“Tomorrow, we will have to be able to send a plumber into space”

Resupplying space stations, cleaning up space debris or even organizing the circulation of satellites… These are the issues that many “newspace” start-ups are working on. »

Several of them have set foot in the territory of the Bordeaux metropolis in recent months. Initiated by the Nouvelle-Aquitaine region, Bordeaux Métropole and the city of Saint-Médard-en-Jalles, as well as ArianeGroup, Dassault and Thales, the innovation center Way4Space serves precisely to attract these space gems to the region, and to bring together this constantly growing aerospace sector.

Way4Space is organizing a series of meetings with international experts until Friday evening, around the themes of work and logistics in space. 20 minutes asked its director, Philippe Troyas.

What are the latest “newspace” start-ups to have established themselves in Bordeaux metropolis?

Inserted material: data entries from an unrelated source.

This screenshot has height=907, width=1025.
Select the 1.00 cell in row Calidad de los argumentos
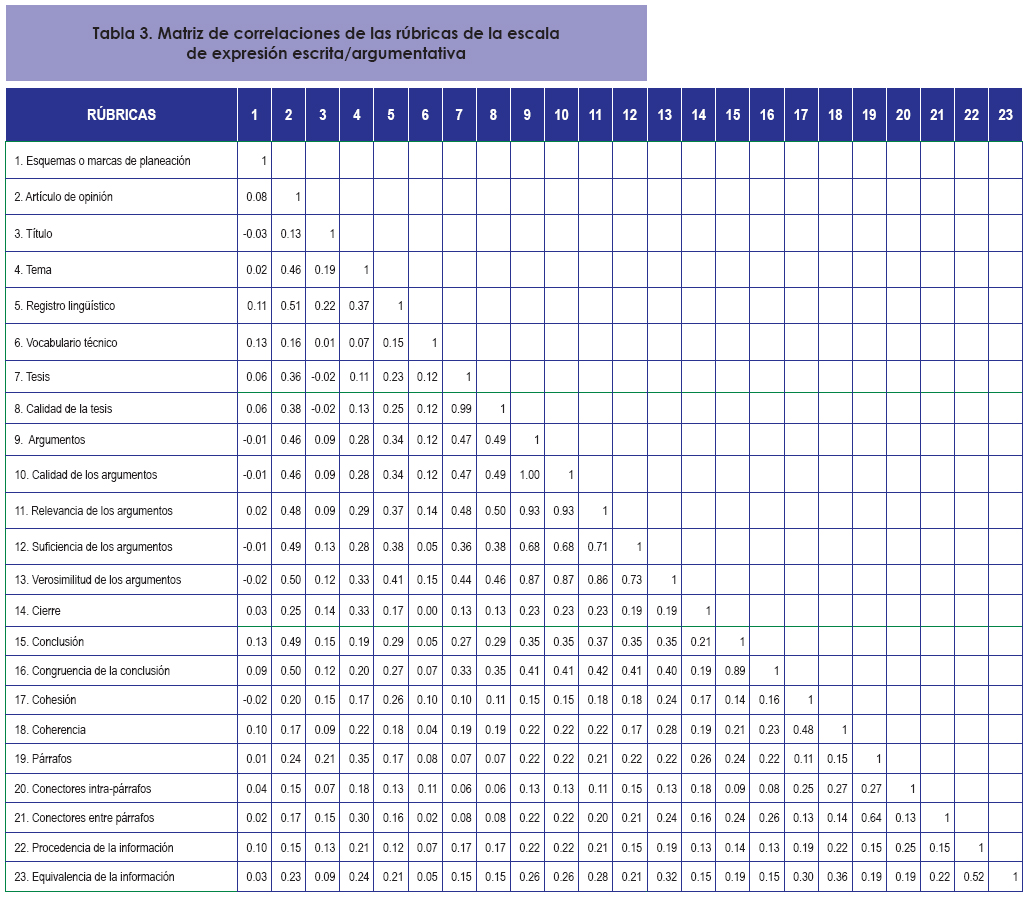527,475
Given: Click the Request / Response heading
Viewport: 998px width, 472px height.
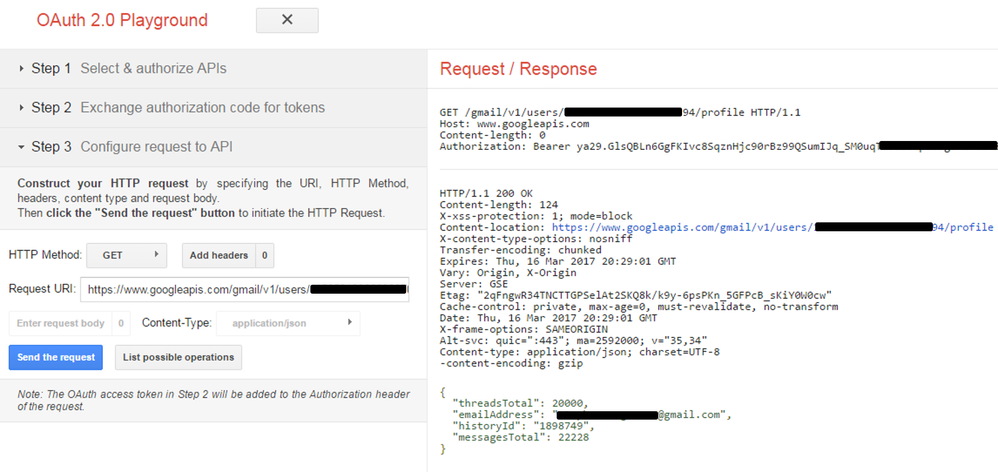Looking at the screenshot, I should click(x=518, y=69).
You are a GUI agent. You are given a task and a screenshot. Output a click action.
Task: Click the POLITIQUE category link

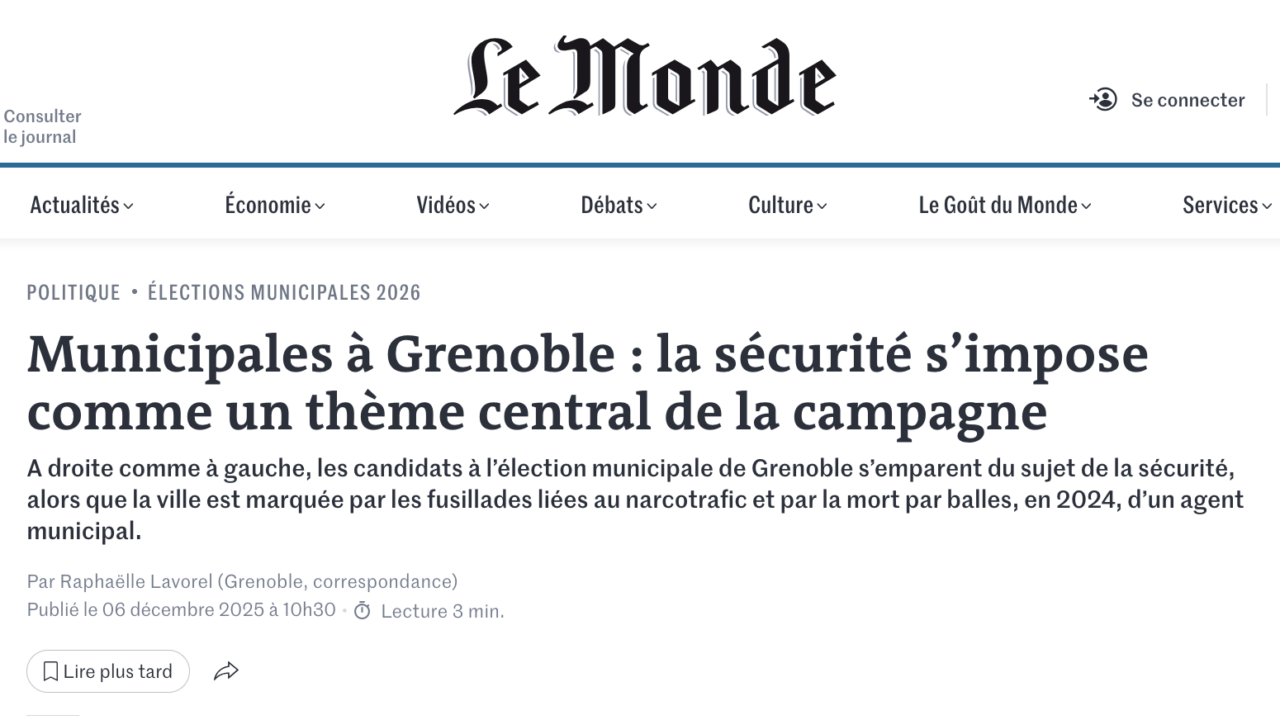point(73,292)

Among the new players arriving, we have The Exploration Company, which has space cargo projects for transport in orbit, Aerospacelab, a nice satellite company, HyPrSpace, which has been there for several years already and which wants to make rockets to hybrid propulsion, or even Dark, which plans to remove waste that threatens space infrastructure, and which has announced its intention to set up on the Bordeaux airport site… Way4Space is contacted regularly by this type of companies to come and settle here.

The symposium that you are organizing in Mérignac deals in particular with space logistics, how can we define it?

Space logistics is all the means that would make it possible to work and produce in space, like gas stations in space. It is not the same thing as space logistics, which includes the management of flows to transport equipment. This new orbital economy that we feel is possible has reached a stage where many private players are appearing, and many countries are interested in this subject. In today’s promising space activities, there is the active removal of debris, or even transport and resupply operations. Ultimately, those who are capable of carrying cargo will be able to carry out human transport. Because if this economy in space develops, it will take many men to come and repair, even if we have to do as many things as possible with robots in this hostile environment.

Do you think that one day we will go to work in space, like we go to work today in our factory or in our office?

It’s a little early to say, but we can definitely imagine it. Today, we send astronauts who are a kind of super-trained, super-intelligent athletes, capable of doing everything like piloting, conducting scientific experiments, manipulating machines in the ISS… But tomorrow, if we have activity in space, we will also have to be able to send a plumber, a guy who will connect, weld, what we call a “space worker”. Which raises a whole bunch of questions about the rights and protection of these future space workers…

You also address other themes during the conference, such as scientific research in weightlessness, is this another area that is also very attractive?

Yes, we also have a company owned by Bordeaux resident Nicolas Gaume, who has already carried out commercial experiments in the field. Space Cargo Unlimited is known for sending Castle Petrus to the ISS (International Space Station). At the same time, she sent vine plants into space to see how the absence of gravity could modify these plants. After months of tests on land, reproduction by cloning, it turns out that their capacity to resist climate change would be better than conventional terrestrial plants. This, subject to the last tests to be carried out, let us therefore remain cautious. But here is a concrete commercial application, which deals with the problem of adapting Bordeaux grape varieties to warming.

What explains the attractiveness of the Bordeaux metropolis, and more broadly of the region, for these new companies?

There are several factors. It turns out that in New Aquitaine, we have a political environment that favors innovation, and at the metropolitan level very active services to provide all logistical and land resources, with activity zones like the IOM (Operation of Metropolitan Interest) Bordeaux Aeroparc. We have quite a few schools that specialize in aerospace, from Poitiers where there is the Higher School of Aeronautics and Space, to the Basque Country with the Estia engineering school, including Elisa Aerospace in Saint-Jean-d’Illac near Bordeaux… Finally, we have a large employment area, with Arianegroup and its 3,400 people, Dassault, which has a space activity, and even Thales.